= Chin Tet Yung =

Singaporean politician

Chin Tet Yung (born 2 August 1951) is a Singaporean former Member of Parliament for Sembawang Group Representation Constituency (GRC), and also served previously as the chairman of the Government Parliamentary Committee for Home Affairs and Law from 2002 to 2005. He had been a Member of Parliament from 23 December 1996 to 20 April 2006.

He announced his retirement from politics on 10 April 2006.

== Early life and education ==
Chin was born on 2 August 1951 in Sabah, Malaysia.
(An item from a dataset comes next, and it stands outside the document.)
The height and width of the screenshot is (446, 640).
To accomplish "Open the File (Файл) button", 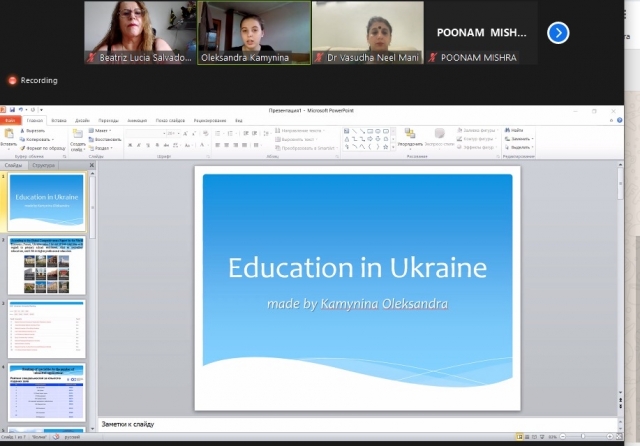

His father was a businessman and his mother, a school teacher.

Chin studied at London School of Economics (LSE) and graduated with a law degree in 1973. He also studied postgraduate in law from University of Oxford and also has a postgraduate diploma in economics from LSE.

==Academic career==
Chin started teaching law as a lecturer at the law faculty of the National University of Singapore (NUS) in 1975. He served as the dean of the law faculty between 1992 and 2001. He still teaches law at NUS as an emeritus professor.

== Political career ==
Chin joined the PAP and stood for elections in 1997 and 2001, both in Sembawang GRC and won on both occasions.

== Personal life ==
Chin came to Singapore in 1975 and became a Singapore citizen in 1987.

Chin married a legal officer working with the Singapore government. They have a son and a daughter.